Viewing Ourselves on Video

In my head, I'm at least 5' 10" and strong like Xena the Warrior Princess. Which is why I hurt myself sometimes trying to carry stuff I shouldn't. (In reality I'm 5' tall and weigh less than one of my friends' sisters' dogs).

Isn't it funny how our internal self can be so different from our external self? It's why most people avoid seeing themselves on video tape. I'm no different, so I cringed after I viewed the "commercials" that Rachel and I taped at the Speed Networking on Wednesday night. Rachel assures me I look great. And the information is good - very concise and informative.

Take a look. Let me know what you think. Do I look good, ha ha? More importantly, does it make you want to try Speed Networking?


Multi-Multi-Multi Tasking

Right now, I am moderating the Clovis Chamber Speed Networking event. In between rounds, Rachel Greaves and I are filming short promo videos of Speed Networking. I'll try to post the most successful of these tomorrow.

I'm taking this as a lesson in creating multiple layers of promotion and making multiple connections between online resources. I'll use this video on my own blog, maybe the Chamber blog, and on our website to help promote the event to future Speed Networkers.
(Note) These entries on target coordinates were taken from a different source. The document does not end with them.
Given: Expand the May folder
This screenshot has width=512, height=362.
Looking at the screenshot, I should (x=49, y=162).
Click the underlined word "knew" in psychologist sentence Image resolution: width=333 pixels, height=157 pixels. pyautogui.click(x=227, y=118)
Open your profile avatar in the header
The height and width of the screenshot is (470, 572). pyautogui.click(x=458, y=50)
There's a new feature on LinkedIn that may even allow me to post this video as a presentation.

Everything we do today must serve many purposes to get the best ROI. Our marketing and promotion efforts need to be flexible and alive.

Let's see if I can get some video testimonials for Speed Networking from the participants when we're done. Again, multiple layers. They help promote the event and the Chamber, but they'll also get exposure for their own businesses if we use their clip on the website.

Taking Time to Make Friends.

Albert Einstein said “The only reason for time is so that everything doesn't happen at once.” Lately, it doesn't seem to be working.

A question on LinkeIn got me started thinking about time and spending it with friends.

It takes time to get to know someone and we have so little of it. And then, part of it is that we expect so much out of the time we spend with people. We think that every moment should be full of fun and activities... doing things, going to events, etc. Trying to schedule that gets hectic. And we don't want to crowd our down time.

But remember when you were kids, you'd just "hang out" together? It was your "down time" but you'd spend it together. There were little demands on what you'd do together. "hey, wanna watch tv/listen to music/surf the net?"

Sure, when we become "adults" we don't have much "hanging out" time, but most of us do have some time on weekends or even evenings when we're zoned out watching tv, or sitting in the yard watching the kids or the dog or whatever.

I think as adults we feel silly asking people to share such mundane time. But I have a handful of friends where we do just that... hang out. Usually there's food involved ... and NASCAR. Or the Food Channel. You might be surprised at the response you might get if you invite friends to just do nothing for a little while.

Okay, I "Get" Golf Now

I had a great time playing golf last Friday with my friends from Fresno County Federal Credit Union. Now I see why people are so crazy about it. But I sure didn't anticipate how much work it is. It uses muscles you just don't normally use. My hands and arms in particular are still sore.

Now I'm looking for friends who want to play just 9 holes or less at a time. Hank's Swank is cheap enough that I wouldn't feel bad just playing 4 or 5. Anyone interested?

My friend Lisa Marie Platske reprinted one of my posts regarding "Like-ability". Thanks Lisa Marie, and welcome to her readers. It's not about getting other people to like you, but learning to like other people more.

You can see the post below. I have a couple things to add:
  • Sometimes we get a little judgemental or we catch someone on a bad day. Not trying to like more people and liking them better can cause us to miss out.
  • Here's a great phrase someone taught me: People do thing that annoy us, no to annoy us. Unless you're 12 and your brother is 10.

I think that Like-ability (you liking other people) is vital to likability (other people liking you). You have to give to get, and this is no exception.